Serum and liver triglyceride levels were detected using a LabAssay Triglyceride kit (Wako, Osaka, Japan) according to the manufacturer's instructions. Cholesterol was detected using the LabAssay Cholesterol kit (Wako, Osaka, Japan) according to the manufacturer's instructions.

Statistical Analysis

All data are presented as mean ± standard error of the mean (SEM). Data from control and or heat group were analyzed by a t-test and P < 0.05 was considered to be statistically significant and designated “∗”; and P < 0.01 was designated “∗∗.” Statistical analysis was performed using GraphPad Prism software (GraphPad Software, San Diego, CA).

Results

Body and Organ Weight

Heat stress did not significantly affect the female body weight (Table 2). However, ovary and oviduct weights significantly decreased in heat-challenged quails (P < 0.05) (Table 2).

Table 2.

Body weight and tissues weight in the control group and heat challenge group.

Control Heat P-value Sig.
BW/g 145.1 ± 1.8 147.7 ± 4.4 0.2865 N.S
Ovary/g 2.98 ± 0.26 2.34 ± 0.106 0.0307 1
Oviduct/g 2.70 ± 0.09 2.32 ± 0.20 0.0395 1
Liver/g 3.05 ± 0.09 3.19 ± 0.11 0.1779 N.S
Spleen/g 0.086 ± 0.010 0.079 ± 0.012 0.3265 N.S

Values are expressed as mean ± SEM. Number of quails in each group is 6.

N.S. means no significant difference (P > 0.05, T test).

1

Significantly different from the values at control (P < 0.05, T test).
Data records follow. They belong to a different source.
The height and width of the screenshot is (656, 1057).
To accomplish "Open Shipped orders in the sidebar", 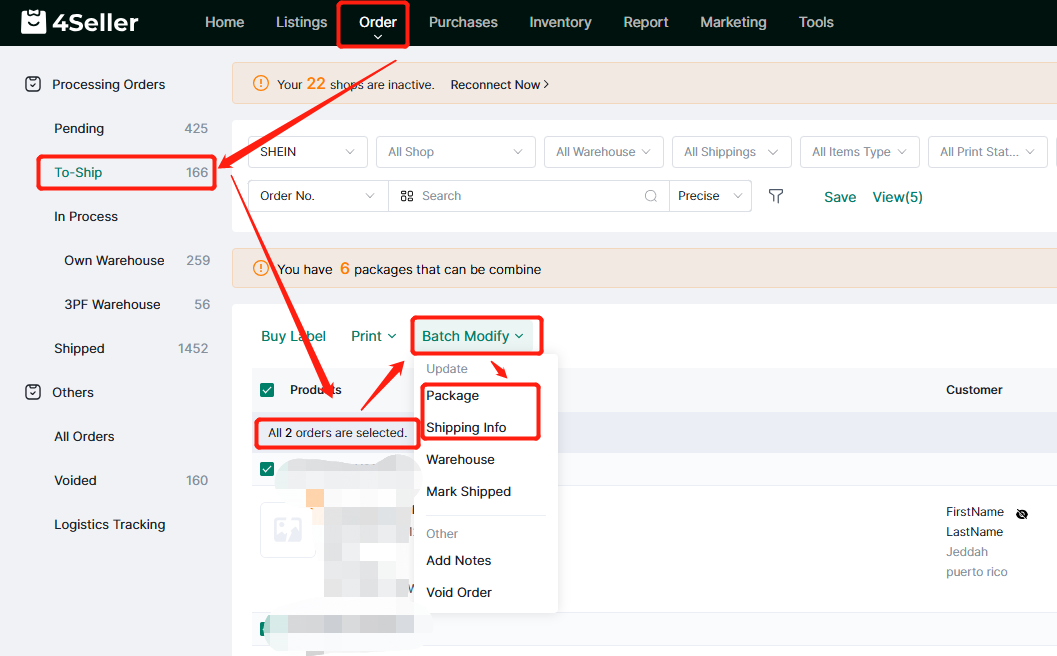I will point(79,349).
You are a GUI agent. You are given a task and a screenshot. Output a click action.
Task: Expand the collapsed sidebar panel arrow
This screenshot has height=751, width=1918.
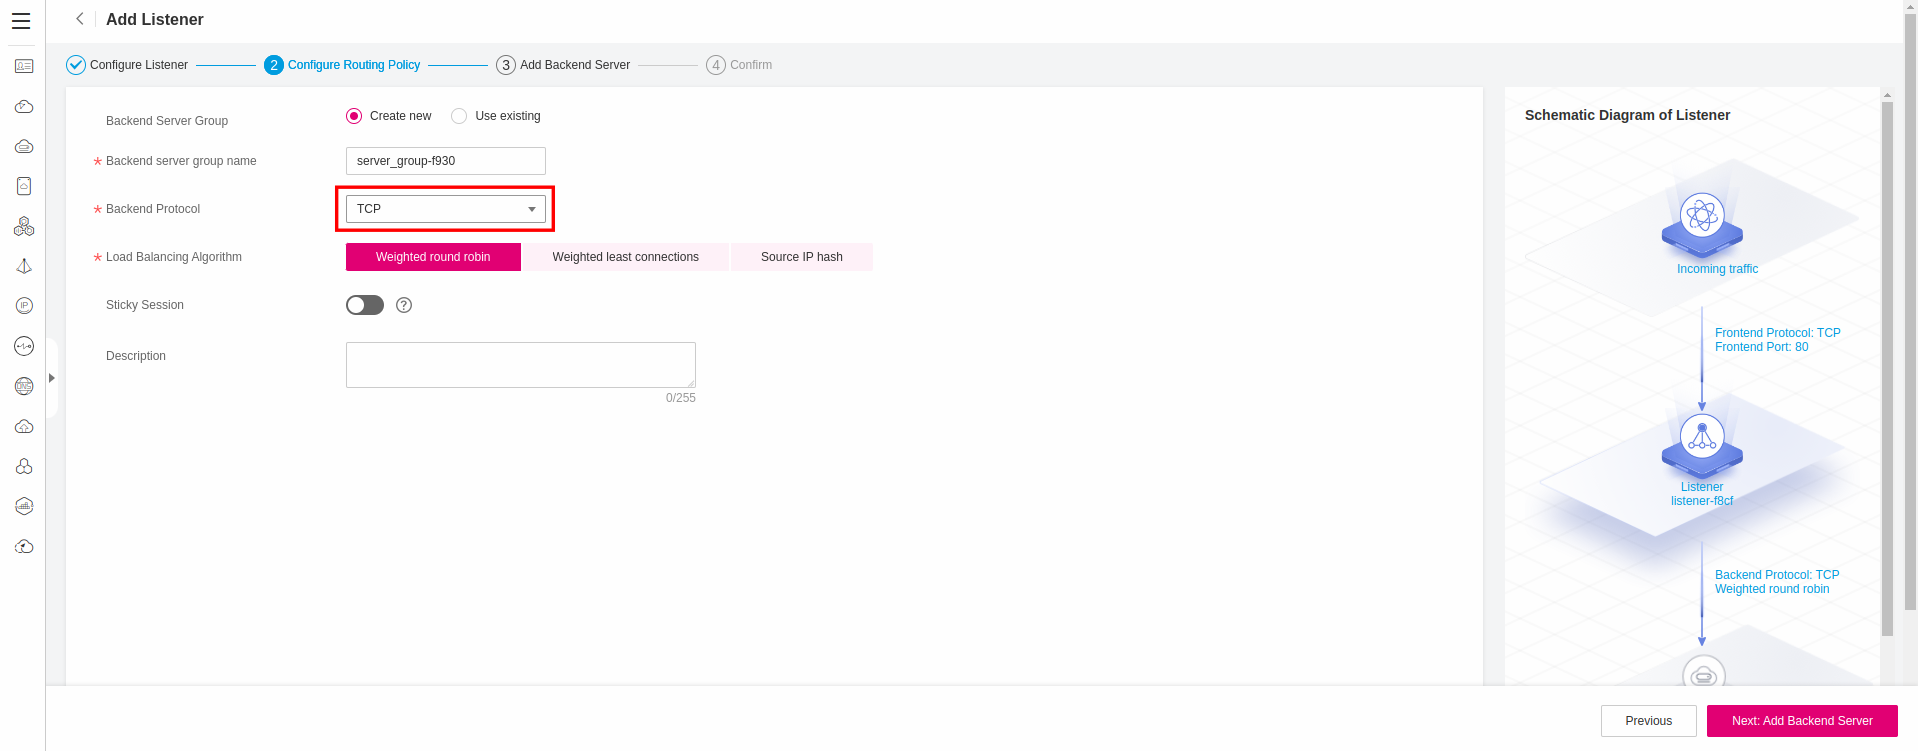coord(52,378)
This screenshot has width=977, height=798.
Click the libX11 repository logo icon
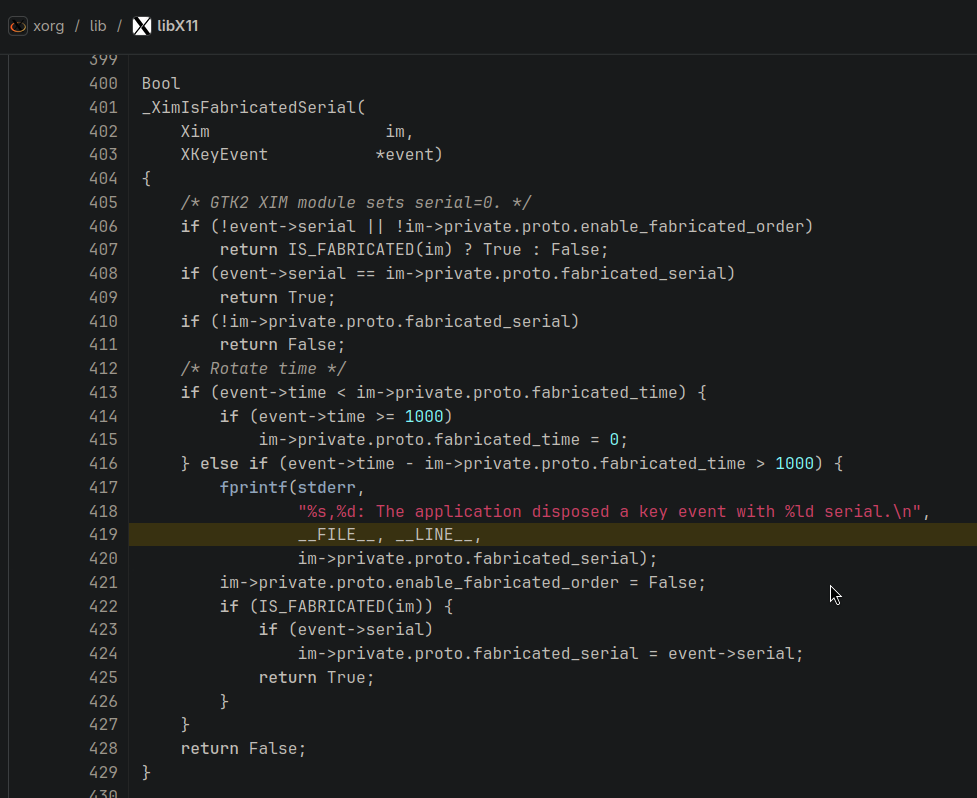140,25
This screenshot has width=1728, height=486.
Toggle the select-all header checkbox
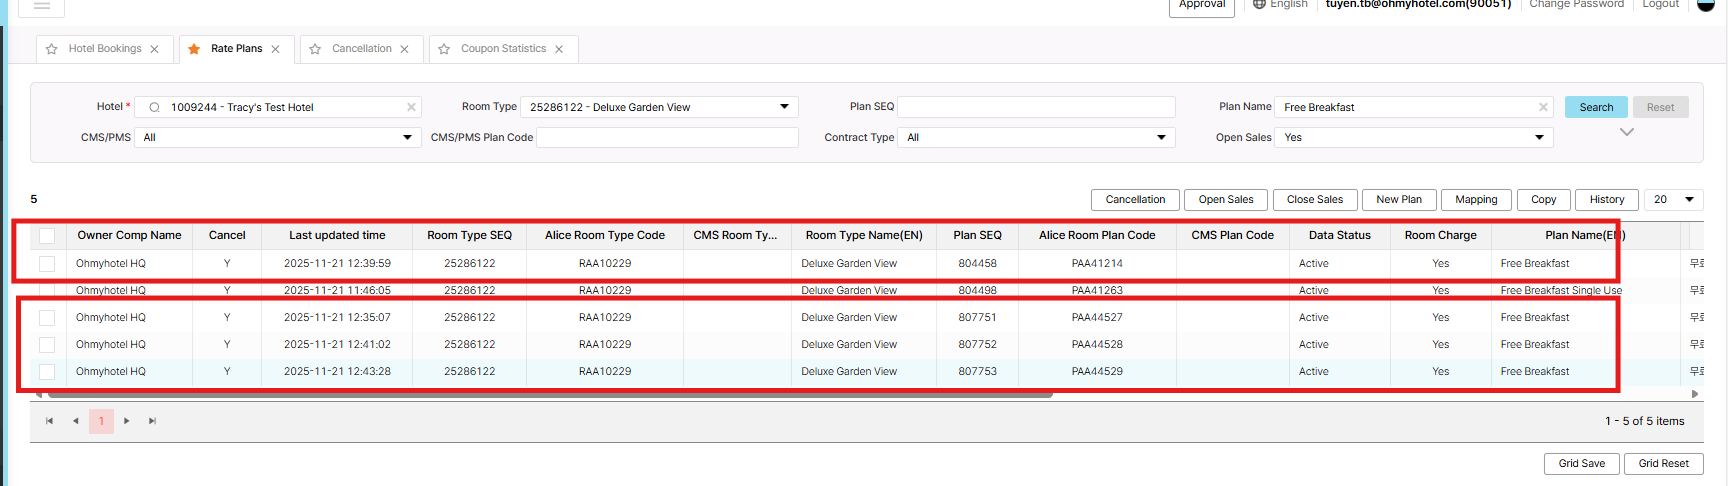coord(47,236)
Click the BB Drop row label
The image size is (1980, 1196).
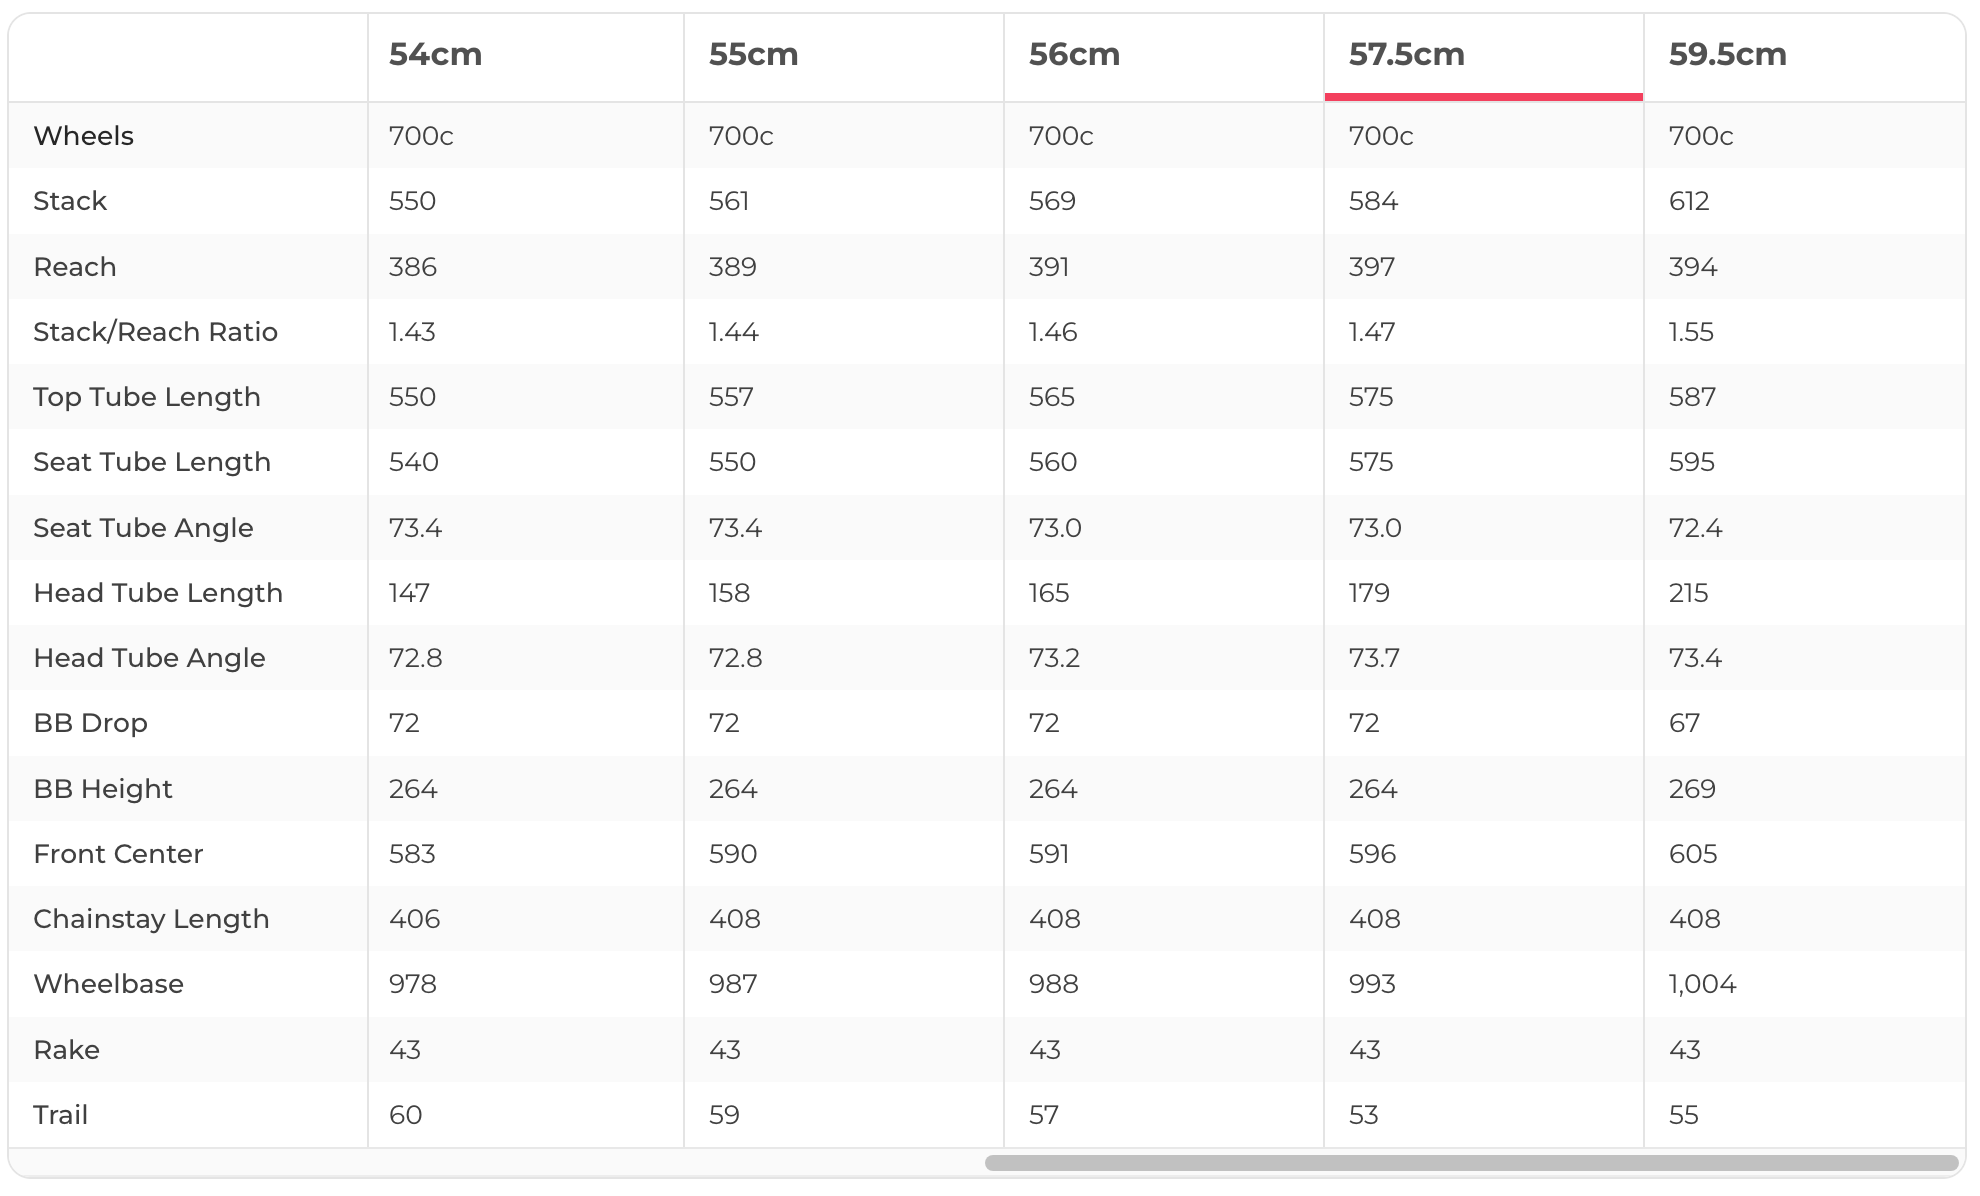(x=90, y=723)

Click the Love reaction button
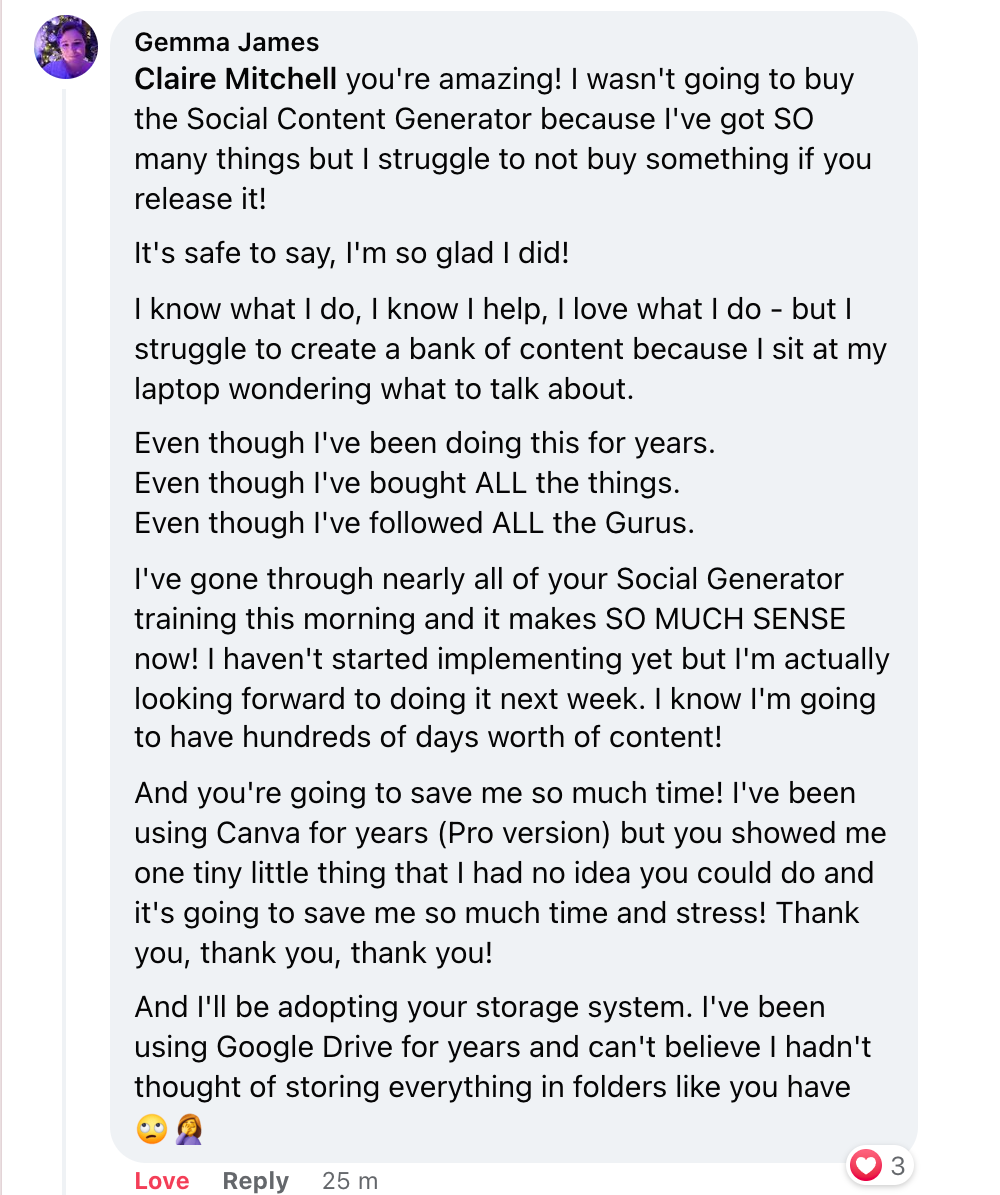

Ovarian Follicles and Egg Weights

Hierarchical follicle (HF) number and weight (F1 and F2) significantly decreased in the heated group when compared with the control group (P < 0.05) (Figures 1A, 1B). In addition, egg weight also decreased in the heat-challenged quails (P < 0.01) (Figure 1C). Ovaries varied between the control and heat-stressed females (see Figure 1D). The hierarchical follicle number and size decreased in the ovary of the heated group (Figure 1D). However, the number of prehierarchical follicles (LWF) increased in the heated ovary (P < 0.05) (Figure 1A).

Figure 1.

Figure 1

Ovarian follicle number (A) and weight (B) in the control and heat challenge group. Egg weight in the control and heat challenge group (C). Representative photo of an ovary of control (D, left) and heat group (D, right). Hierarchical follicle (HF), small yellow follicle (SYF), large white follicle (LWF). F1, F2, F3 indicate hierarchical follicles (F1 > F2 > F3), bar = 1 cm. Each bar represents the mean ± SEM. ∗Significantly different from the values at control (P < 0.05, T test). ∗∗Significantly different from the values at control (P < 0.01, T test). N.S. means no significant difference (P > 0.05, T test).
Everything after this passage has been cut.